Again, the alignment behavior is clearly implementation-defined.

I can't find a definition of implementation in the spec, but it clearly includes the compiler, standard library, and operating system. There is this quote:

> For implementations with a signed zero (including all IEC60559 implementations)

which, according to the IEC60559 abstract "An implementation of a floating-point system conforming to this standard may be realized entirely in software, entirely in hardware, or in any combination of software and hardware." I doubt they were trying to constrain floating point to be done in software by compilers, so it's pretty clear they intended to incorporate the physical hardware in the definition of the "implementation".

Later, they say:

> ...is defined if and only if the implementation supports the floating-point exception

which was definitely in the realm of hardware support back in 1989. Some later sections says that some macros (such as for FMA) are defined iff the implementation implements the primitive in hardware, and not just software.
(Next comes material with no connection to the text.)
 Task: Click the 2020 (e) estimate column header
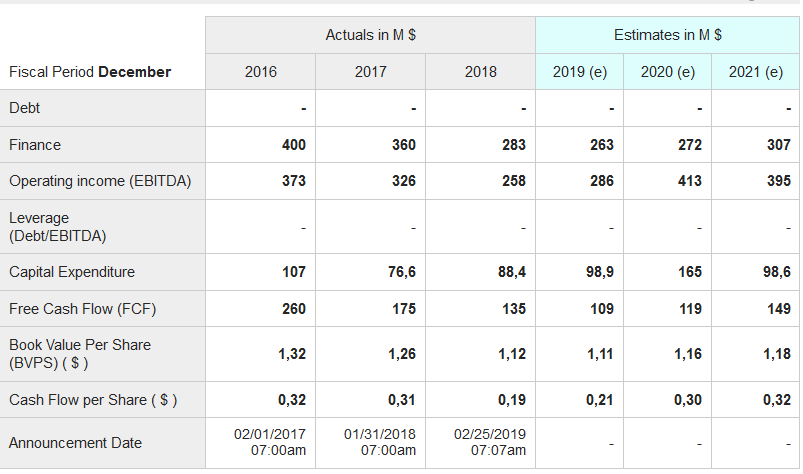[667, 72]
Undefined and implementation defined are different in C. The number of bits in an int is implementation defined. Unaligned access is undefined.
See sibling comment. The alignment requirements are implementation defined, and any multiple is legal. 1 byte is definitely a legal multiple.
Unaligned memory access is UB period, no ifs no buts.
Loads of architectures can't do misaligned memory access. Even x86 has problems when variables span cache lines. The compiler usually deals with this for the programmer, e.g. by rounding the address down then doing multiple operations and splicing the result together.
Most modern architectures that target high performance implementations can do unaligned accesses, even ones crossing page boundaries.

Less common is support for atomic RMW access to unaligned location. x86 does support it but crossing a cache line causes the operation to be very slow.
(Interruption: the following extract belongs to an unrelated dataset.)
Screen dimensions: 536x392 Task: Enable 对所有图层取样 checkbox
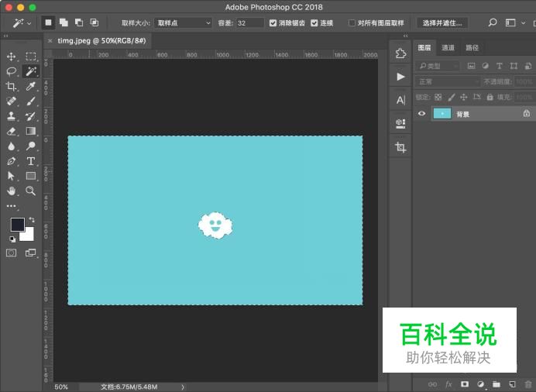[352, 23]
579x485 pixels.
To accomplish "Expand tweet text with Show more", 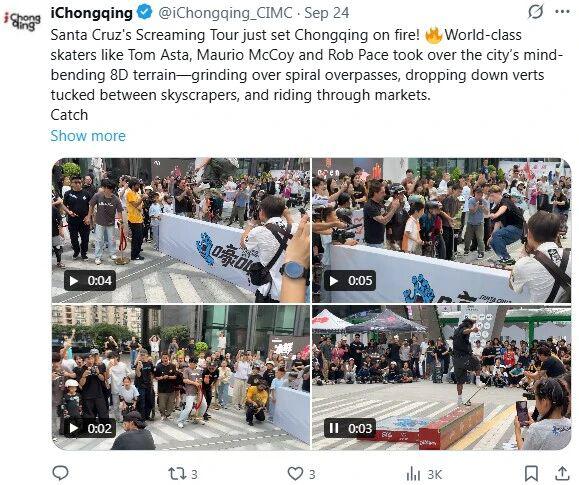I will 88,136.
Unaligned memory accesses are undefined behavior in C. If you're writing C, you should be abiding by C rules. "Used to work correctly" is more guesswork and ignorance than "abiding by C rules". In C, playing fast&loose with definitions hurts, BAD.

Frankly, I'd be ashamed to write this blog post since the only thing it accomplishes is exposing its writers as not understanding the very thing they're signaling expertise on.

What makes you think they don't understand it? They acknowledge that it is UB. I read them as realistic, since they know that people rely on C compilers working a certain way. They even wrote an interpreter that detects UB: https://github.com/TrustInSoft/tis-interpreter

I understand why people like the compiler being able to leverage UB. I suspect this philosophy actually makes Trust-In-Soft more money: You could argue that if there was no UB, there would be no need for the tis-interpreter.

So isn't it in fact quite self-less that they encourage the world to optimize a bit less (spending more money on 'compute'), while standing to profit from the unintended behaviour they'd otherwise be contracted to help debug?

I made a comment a few levels up to a sibling where I point out the parts of the C89 spec that are relevant.

Alignment requirements for integers are implementation defined, not undefined behavior. On x86, the implementation used to define the alignment requirement to be one byte.

In fact, if you've do enought hardware register and bus-level (e.g., PCIe) programming, you'll quickly realize that there are all sorts of other exotic implementation-defined alignment constraints on modern systems.

Pretty much everything you wrote in that comment is wrong since you're interpreting the spec in a way that's clearly not what the spec describes (e.g. the spec is talking about alignment requirements for conversions, but you generalize it to "alignment requirements" which is dead wrong).
> C has always had a concept of implementation defined behavior,

Surely only after standardization tho?